Consigne de travail - Recopiez à l'identique l'ensemble du matériel ci-dessous, du début à la fin.

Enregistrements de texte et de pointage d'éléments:
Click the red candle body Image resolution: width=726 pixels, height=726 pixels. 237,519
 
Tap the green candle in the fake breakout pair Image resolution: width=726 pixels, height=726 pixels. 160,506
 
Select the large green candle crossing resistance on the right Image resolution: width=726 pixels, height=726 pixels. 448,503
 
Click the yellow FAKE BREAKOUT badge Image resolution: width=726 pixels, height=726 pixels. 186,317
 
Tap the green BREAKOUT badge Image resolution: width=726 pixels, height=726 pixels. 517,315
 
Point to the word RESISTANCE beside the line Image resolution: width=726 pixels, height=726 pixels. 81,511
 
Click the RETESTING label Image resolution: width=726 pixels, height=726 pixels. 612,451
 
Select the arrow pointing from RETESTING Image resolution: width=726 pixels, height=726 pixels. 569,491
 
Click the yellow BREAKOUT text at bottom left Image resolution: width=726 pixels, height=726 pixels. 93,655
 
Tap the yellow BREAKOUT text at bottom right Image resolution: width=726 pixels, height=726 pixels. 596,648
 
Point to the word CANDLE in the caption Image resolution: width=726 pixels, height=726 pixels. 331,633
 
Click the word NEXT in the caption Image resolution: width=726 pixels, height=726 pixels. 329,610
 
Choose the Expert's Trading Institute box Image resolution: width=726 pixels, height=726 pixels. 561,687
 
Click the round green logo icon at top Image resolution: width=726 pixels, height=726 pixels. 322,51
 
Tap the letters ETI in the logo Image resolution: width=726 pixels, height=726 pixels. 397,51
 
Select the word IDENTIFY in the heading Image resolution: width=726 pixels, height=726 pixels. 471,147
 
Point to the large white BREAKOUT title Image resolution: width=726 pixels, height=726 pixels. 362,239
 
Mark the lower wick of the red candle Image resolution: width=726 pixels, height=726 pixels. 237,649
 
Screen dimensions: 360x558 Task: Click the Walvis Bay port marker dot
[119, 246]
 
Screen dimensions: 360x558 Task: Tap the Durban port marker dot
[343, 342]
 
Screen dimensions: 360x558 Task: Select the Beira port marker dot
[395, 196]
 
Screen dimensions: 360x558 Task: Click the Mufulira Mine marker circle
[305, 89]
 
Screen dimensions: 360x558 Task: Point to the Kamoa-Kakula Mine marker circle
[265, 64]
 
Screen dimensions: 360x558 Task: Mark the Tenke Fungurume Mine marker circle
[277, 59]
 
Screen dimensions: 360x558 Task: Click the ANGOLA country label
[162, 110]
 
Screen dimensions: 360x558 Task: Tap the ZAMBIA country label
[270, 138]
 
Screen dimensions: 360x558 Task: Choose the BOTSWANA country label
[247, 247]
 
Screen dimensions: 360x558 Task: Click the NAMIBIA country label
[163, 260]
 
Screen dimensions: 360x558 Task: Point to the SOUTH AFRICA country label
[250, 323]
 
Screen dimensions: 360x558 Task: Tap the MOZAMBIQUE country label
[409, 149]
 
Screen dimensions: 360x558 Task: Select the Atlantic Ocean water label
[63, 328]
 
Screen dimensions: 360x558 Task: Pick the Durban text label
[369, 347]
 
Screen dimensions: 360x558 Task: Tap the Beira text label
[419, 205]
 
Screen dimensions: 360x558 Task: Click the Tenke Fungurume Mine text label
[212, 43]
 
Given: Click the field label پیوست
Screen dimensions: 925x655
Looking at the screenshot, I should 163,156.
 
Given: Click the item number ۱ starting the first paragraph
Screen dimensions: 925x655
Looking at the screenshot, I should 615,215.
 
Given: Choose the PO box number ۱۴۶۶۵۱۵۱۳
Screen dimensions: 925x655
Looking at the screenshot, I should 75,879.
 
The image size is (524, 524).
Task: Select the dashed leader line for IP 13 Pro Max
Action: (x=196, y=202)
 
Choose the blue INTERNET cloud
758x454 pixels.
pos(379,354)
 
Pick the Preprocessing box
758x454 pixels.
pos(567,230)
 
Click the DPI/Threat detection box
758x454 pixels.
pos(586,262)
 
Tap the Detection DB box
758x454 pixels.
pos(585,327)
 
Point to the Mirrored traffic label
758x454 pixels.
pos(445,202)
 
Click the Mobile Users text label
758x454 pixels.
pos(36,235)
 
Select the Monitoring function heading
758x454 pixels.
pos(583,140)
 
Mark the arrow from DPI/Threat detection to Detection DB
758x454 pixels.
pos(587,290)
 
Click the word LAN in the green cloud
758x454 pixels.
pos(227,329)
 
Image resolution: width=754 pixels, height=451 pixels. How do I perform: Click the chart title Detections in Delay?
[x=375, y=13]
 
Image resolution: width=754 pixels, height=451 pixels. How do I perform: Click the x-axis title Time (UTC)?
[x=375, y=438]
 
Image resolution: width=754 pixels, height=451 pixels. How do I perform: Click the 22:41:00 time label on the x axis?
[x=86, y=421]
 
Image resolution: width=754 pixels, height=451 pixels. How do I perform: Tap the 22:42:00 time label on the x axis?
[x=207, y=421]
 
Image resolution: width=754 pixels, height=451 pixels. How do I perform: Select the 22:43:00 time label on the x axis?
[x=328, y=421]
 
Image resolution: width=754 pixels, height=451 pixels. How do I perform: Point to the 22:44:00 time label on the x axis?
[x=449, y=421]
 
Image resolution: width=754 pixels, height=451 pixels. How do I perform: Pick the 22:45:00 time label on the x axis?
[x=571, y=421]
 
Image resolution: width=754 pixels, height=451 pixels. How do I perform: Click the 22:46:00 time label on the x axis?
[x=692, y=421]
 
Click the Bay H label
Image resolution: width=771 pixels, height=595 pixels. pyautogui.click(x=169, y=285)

Réponse complète -
Click the red candle body Image resolution: width=726 pixels, height=726 pixels. 237,519
 
Tap the green candle in the fake breakout pair Image resolution: width=726 pixels, height=726 pixels. 160,506
 
Select the large green candle crossing resistance on the right Image resolution: width=726 pixels, height=726 pixels. 448,503
 
Click the yellow FAKE BREAKOUT badge Image resolution: width=726 pixels, height=726 pixels. 186,317
 
Tap the green BREAKOUT badge Image resolution: width=726 pixels, height=726 pixels. 517,315
 
Point to the word RESISTANCE beside the line Image resolution: width=726 pixels, height=726 pixels. 81,511
 
Click the RETESTING label Image resolution: width=726 pixels, height=726 pixels. 612,451
 
Select the arrow pointing from RETESTING Image resolution: width=726 pixels, height=726 pixels. 569,491
 
Click the yellow BREAKOUT text at bottom left Image resolution: width=726 pixels, height=726 pixels. 93,655
 
Tap the yellow BREAKOUT text at bottom right Image resolution: width=726 pixels, height=726 pixels. 596,648
 
Point to the word CANDLE in the caption Image resolution: width=726 pixels, height=726 pixels. 331,633
 
Click the word NEXT in the caption Image resolution: width=726 pixels, height=726 pixels. 329,610
 
Choose the Expert's Trading Institute box Image resolution: width=726 pixels, height=726 pixels. 561,687
 
Click the round green logo icon at top Image resolution: width=726 pixels, height=726 pixels. 322,51
 
Tap the letters ETI in the logo Image resolution: width=726 pixels, height=726 pixels. 397,51
 
Select the word IDENTIFY in the heading Image resolution: width=726 pixels, height=726 pixels. 471,147
 
Point to the large white BREAKOUT title Image resolution: width=726 pixels, height=726 pixels. 362,239
 
Mark the lower wick of the red candle Image resolution: width=726 pixels, height=726 pixels. 237,649
 
Screen dimensions: 360x558 Task: Click the Walvis Bay port marker dot
[119, 246]
 
Screen dimensions: 360x558 Task: Tap the Durban port marker dot
[343, 342]
 
Screen dimensions: 360x558 Task: Select the Beira port marker dot
[395, 196]
 
Screen dimensions: 360x558 Task: Click the Mufulira Mine marker circle
[305, 89]
 
Screen dimensions: 360x558 Task: Point to the Kamoa-Kakula Mine marker circle
[265, 64]
 
Screen dimensions: 360x558 Task: Mark the Tenke Fungurume Mine marker circle
[277, 59]
 
Screen dimensions: 360x558 Task: Click the ANGOLA country label
[162, 110]
 
Screen dimensions: 360x558 Task: Tap the ZAMBIA country label
[270, 138]
 
Screen dimensions: 360x558 Task: Choose the BOTSWANA country label
[247, 247]
 
Screen dimensions: 360x558 Task: Click the NAMIBIA country label
[163, 260]
 
Screen dimensions: 360x558 Task: Point to the SOUTH AFRICA country label
[250, 323]
 
Screen dimensions: 360x558 Task: Tap the MOZAMBIQUE country label
[409, 149]
 
Screen dimensions: 360x558 Task: Select the Atlantic Ocean water label
[63, 328]
 
Screen dimensions: 360x558 Task: Pick the Durban text label
[369, 347]
 
Screen dimensions: 360x558 Task: Tap the Beira text label
[419, 205]
 
Screen dimensions: 360x558 Task: Click the Tenke Fungurume Mine text label
[212, 43]
 
Given: Click the field label پیوست
Screen dimensions: 925x655
Looking at the screenshot, I should 163,156.
 
Given: Click the item number ۱ starting the first paragraph
Screen dimensions: 925x655
Looking at the screenshot, I should 615,215.
 
Given: Choose the PO box number ۱۴۶۶۵۱۵۱۳
Screen dimensions: 925x655
Looking at the screenshot, I should 75,879.
 
The image size is (524, 524).
Task: Select the dashed leader line for IP 13 Pro Max
Action: (x=196, y=202)
 
Choose the blue INTERNET cloud
758x454 pixels.
pos(379,354)
 
Pick the Preprocessing box
758x454 pixels.
pos(567,230)
 
Click the DPI/Threat detection box
758x454 pixels.
pos(586,262)
 
Tap the Detection DB box
758x454 pixels.
pos(585,327)
 
Point to the Mirrored traffic label
758x454 pixels.
pos(445,202)
 
Click the Mobile Users text label
758x454 pixels.
pos(36,235)
 
Select the Monitoring function heading
758x454 pixels.
pos(583,140)
 
Mark the arrow from DPI/Threat detection to Detection DB
758x454 pixels.
pos(587,290)
 
Click the word LAN in the green cloud
758x454 pixels.
pos(227,329)
 
Image resolution: width=754 pixels, height=451 pixels. How do I perform: Click the chart title Detections in Delay?
[x=375, y=13]
 
Image resolution: width=754 pixels, height=451 pixels. How do I perform: Click the x-axis title Time (UTC)?
[x=375, y=438]
 
Image resolution: width=754 pixels, height=451 pixels. How do I perform: Click the 22:41:00 time label on the x axis?
[x=86, y=421]
 
Image resolution: width=754 pixels, height=451 pixels. How do I perform: Tap the 22:42:00 time label on the x axis?
[x=207, y=421]
 
Image resolution: width=754 pixels, height=451 pixels. How do I perform: Select the 22:43:00 time label on the x axis?
[x=328, y=421]
 
Image resolution: width=754 pixels, height=451 pixels. How do I perform: Point to the 22:44:00 time label on the x axis?
[x=449, y=421]
 
Image resolution: width=754 pixels, height=451 pixels. How do I perform: Pick the 22:45:00 time label on the x axis?
[x=571, y=421]
 
Image resolution: width=754 pixels, height=451 pixels. How do I perform: Click the 22:46:00 time label on the x axis?
[x=692, y=421]
 
Click the Bay H label
Image resolution: width=771 pixels, height=595 pixels. pyautogui.click(x=169, y=285)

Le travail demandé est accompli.